Verano. Calor. Fiestas. Litros de cerveza. Y de repente… ¡zas! Aparece el clásico: pantalón medio bajado, mirada furtiva, esquina sospechosa. Y sí, está haciendo lo que imaginas. Mear. En plena vía pública. Otra vez. No sé en qué momento alguien decidió que orinar en la calle en las fiestas era una especie de derecho no escrito. O que mear entre dos coches daba algún tipo de bonificación por estilo. Vamos a hablar claro: todos y todas, en algún momento de juventud loca (y vejiga traicionera), hemos sucumbido a la urgencia.

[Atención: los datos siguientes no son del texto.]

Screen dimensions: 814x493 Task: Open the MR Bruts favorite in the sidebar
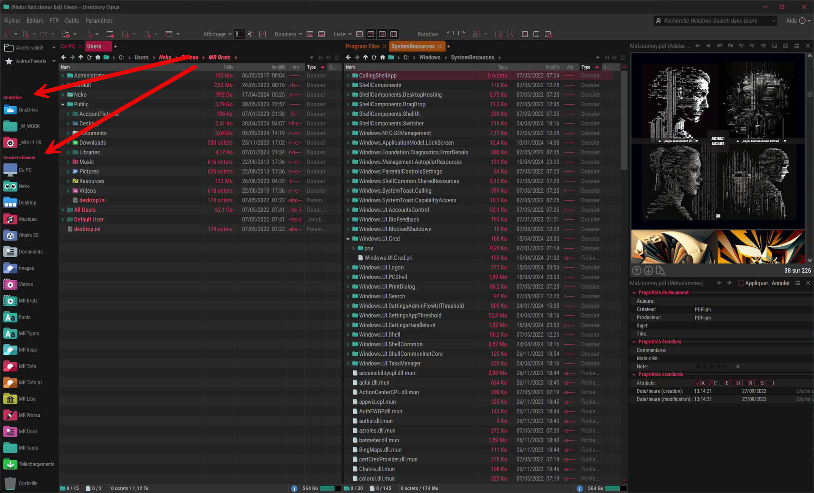(x=28, y=301)
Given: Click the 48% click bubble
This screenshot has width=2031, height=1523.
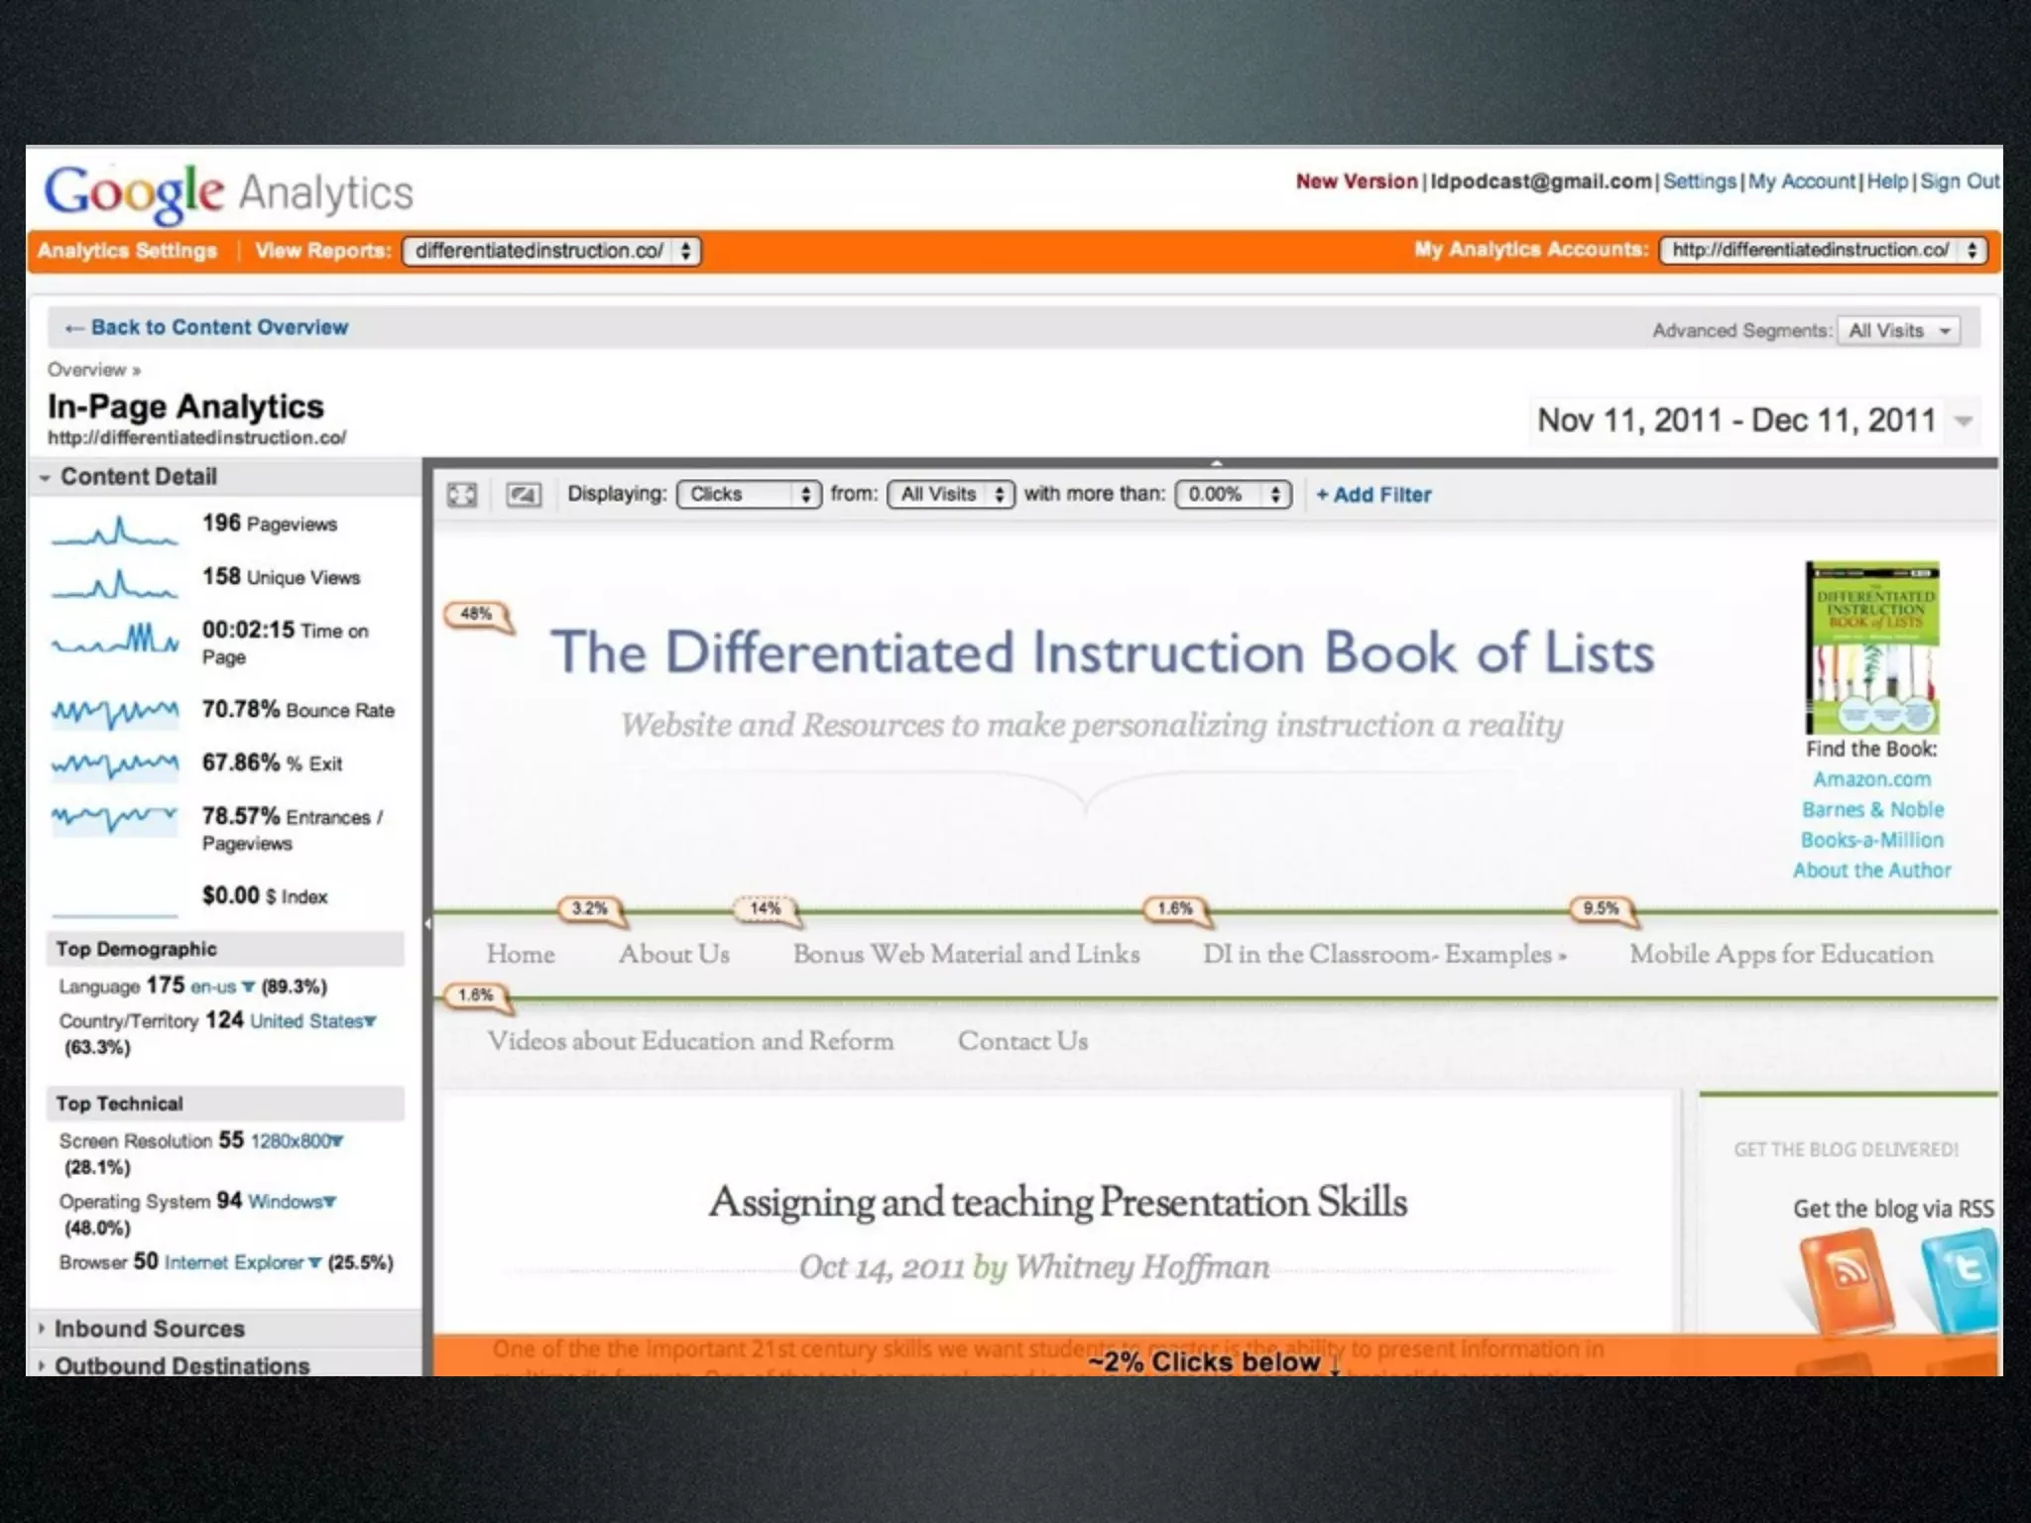Looking at the screenshot, I should 477,615.
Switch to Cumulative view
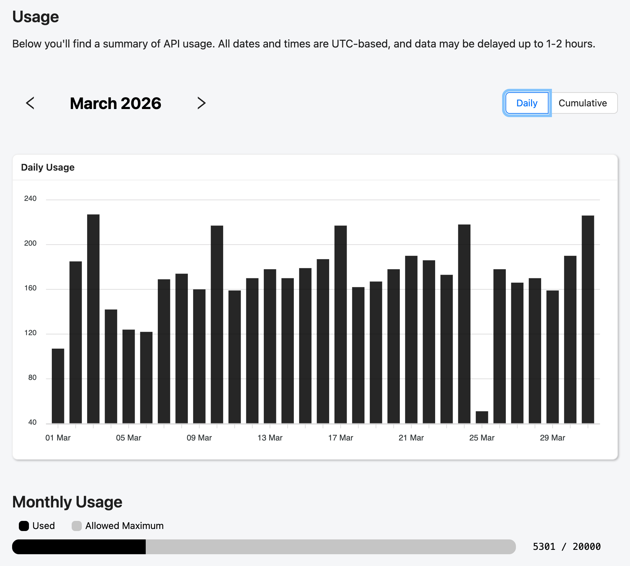The width and height of the screenshot is (630, 566). [x=584, y=103]
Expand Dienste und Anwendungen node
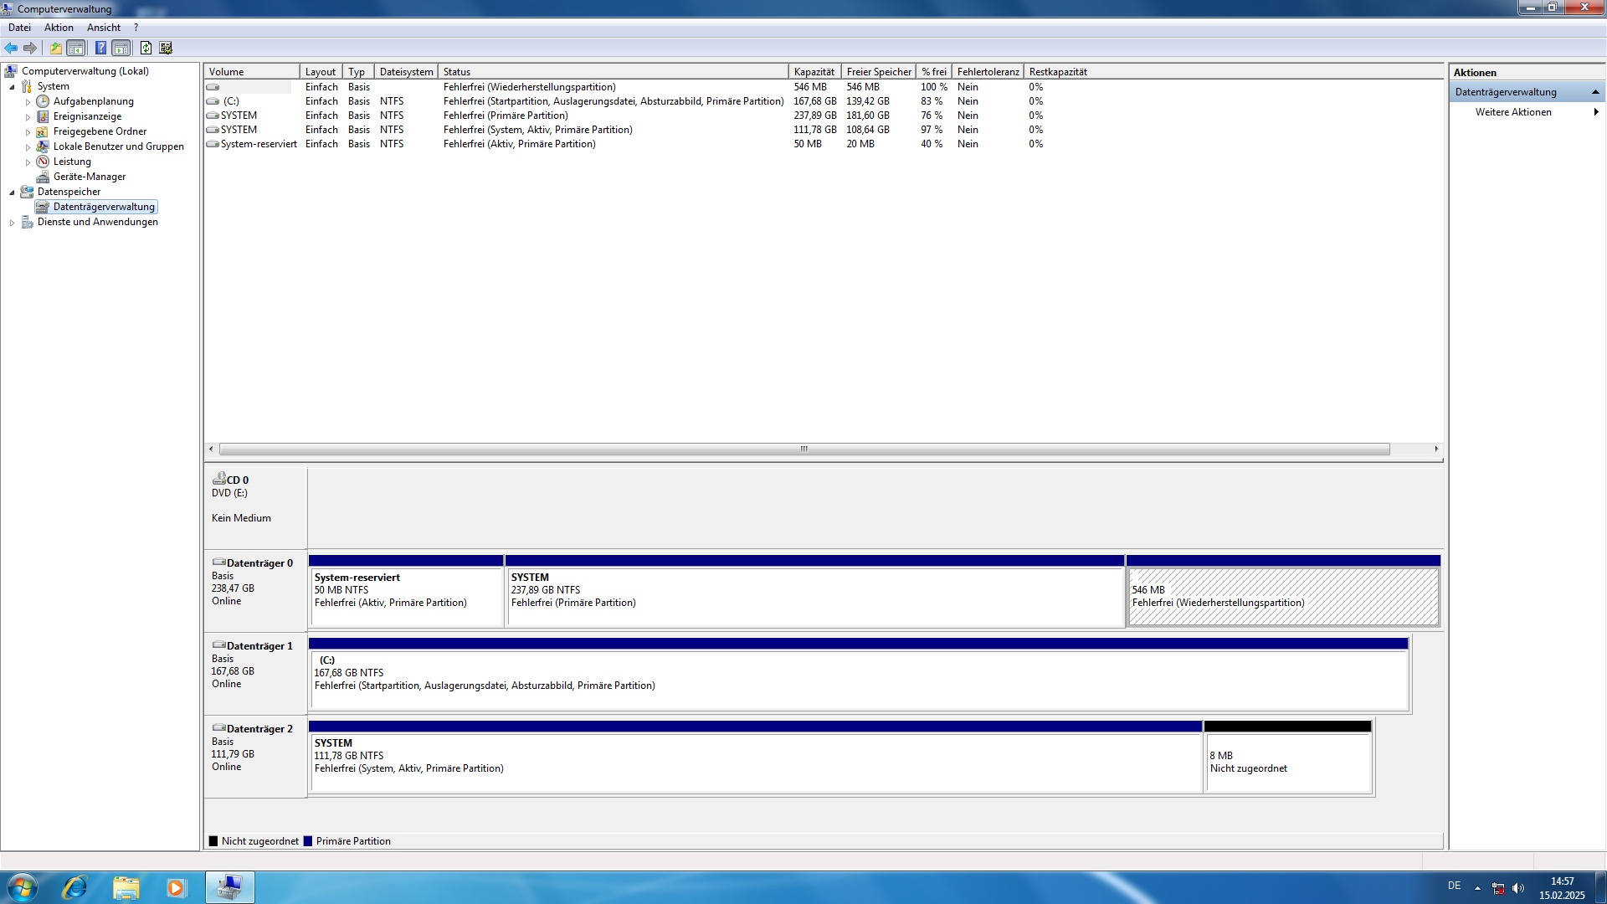This screenshot has height=904, width=1607. (12, 223)
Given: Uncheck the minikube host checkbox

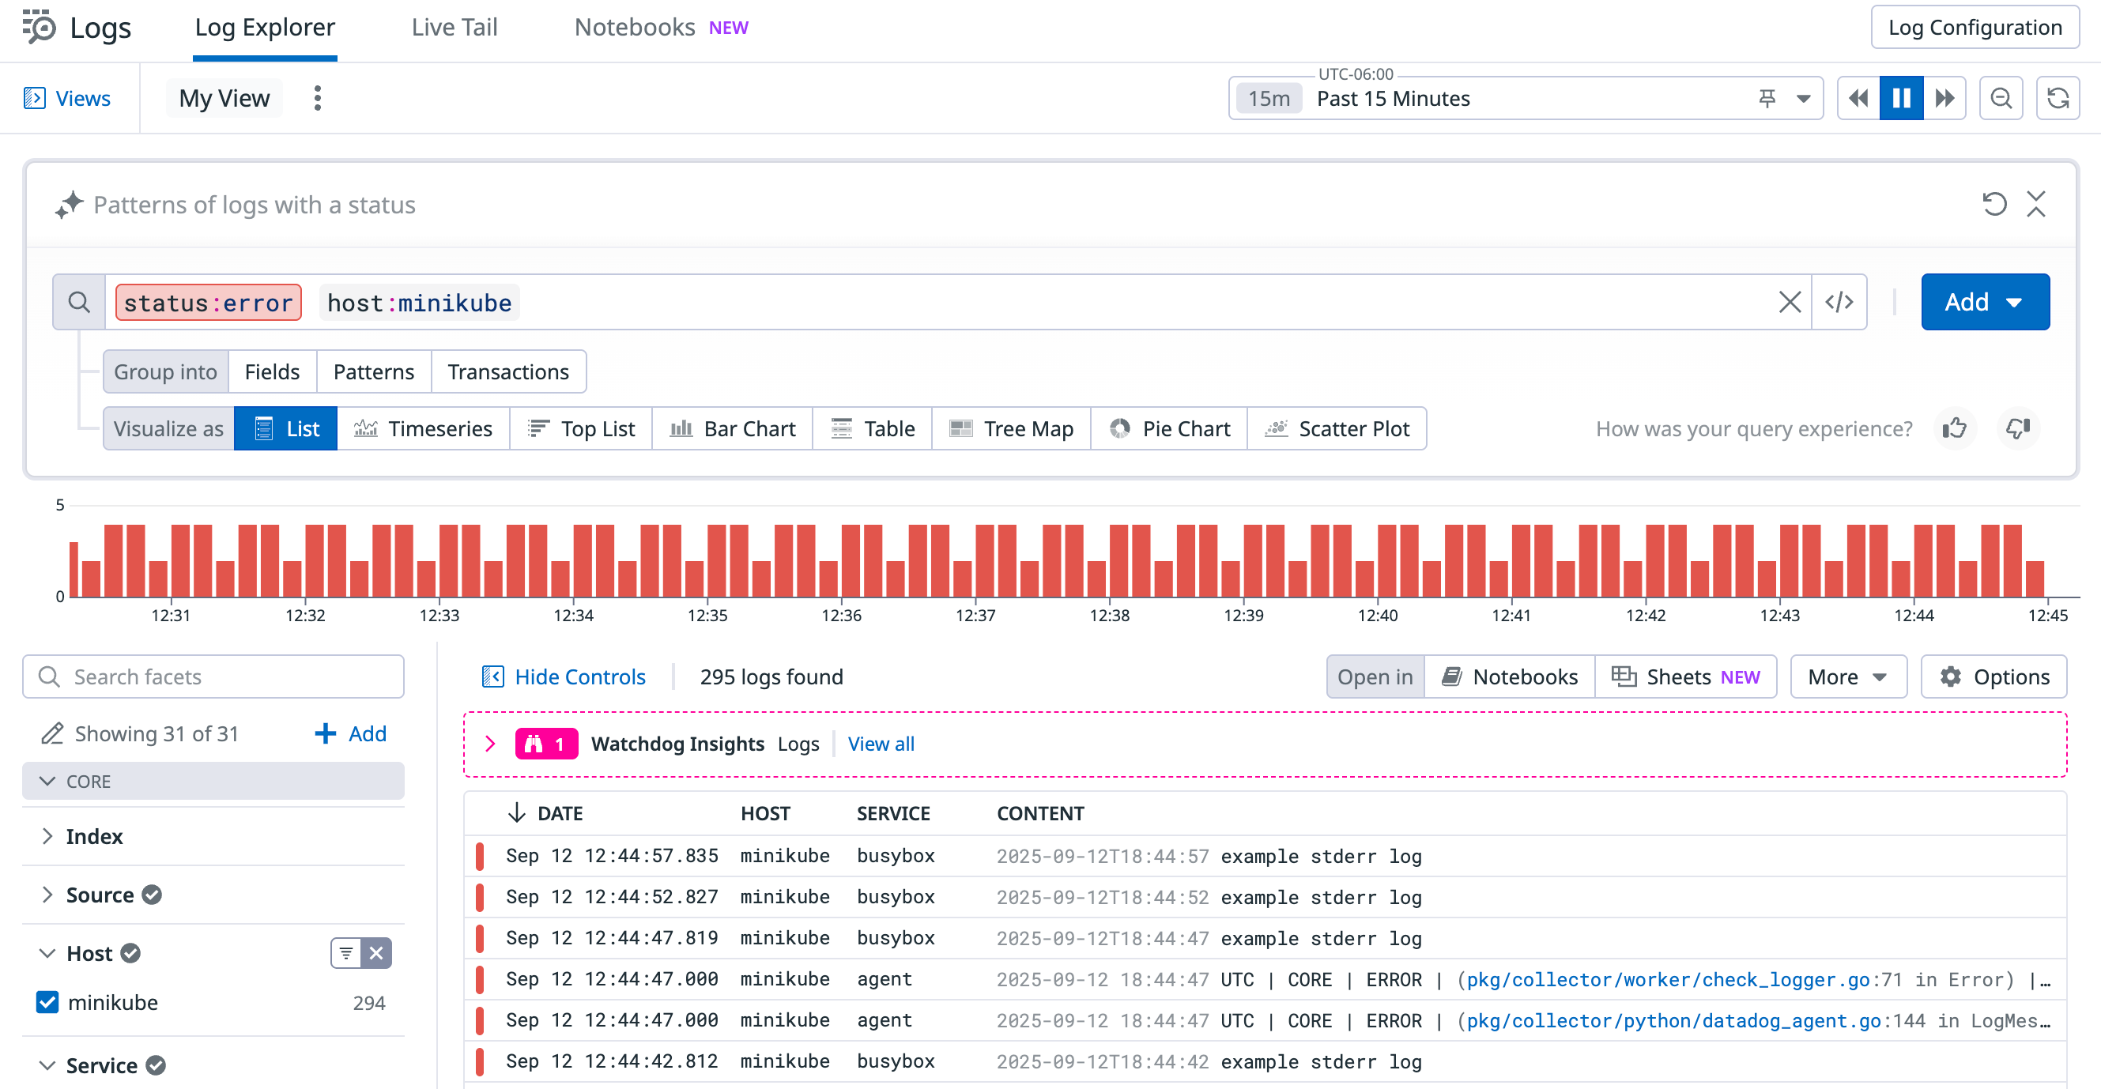Looking at the screenshot, I should [x=47, y=1002].
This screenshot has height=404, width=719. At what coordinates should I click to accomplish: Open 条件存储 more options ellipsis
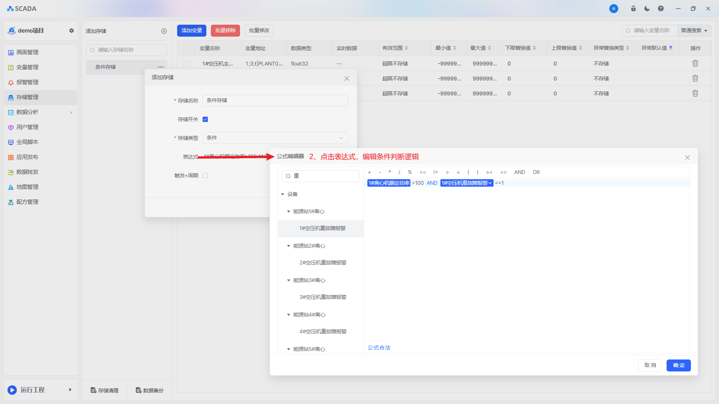[x=161, y=67]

Pero una cosa es una emergencia puntual y otra muy distinta, mear como si fueras parte de una tribu marcando territorio en cada esquina del pueblo. Porque no importa cuántos baños portátiles pongan los ayuntamientos: siempre hay quien prefiere la libertad de la calle y el frescor de la brisa en las nalgas. Me llama la atención cómo algunas personas intentan justificar esta conducta. Que si “es natural”, que si “los árboles lo agradecen”, que si “no pasa nada”. Pero sí pasa.
No solo es una falta de respeto al entorno urbano y a los vecinos, también genera un olor desagradable. Si ahora nos obligan a llevar una botellita con vinagre para limpiar cuando nuestro perro mea en la calle, ¿qué nos hace pensar que podemos hacer nuestras necesidades sin ninguna consecuencia?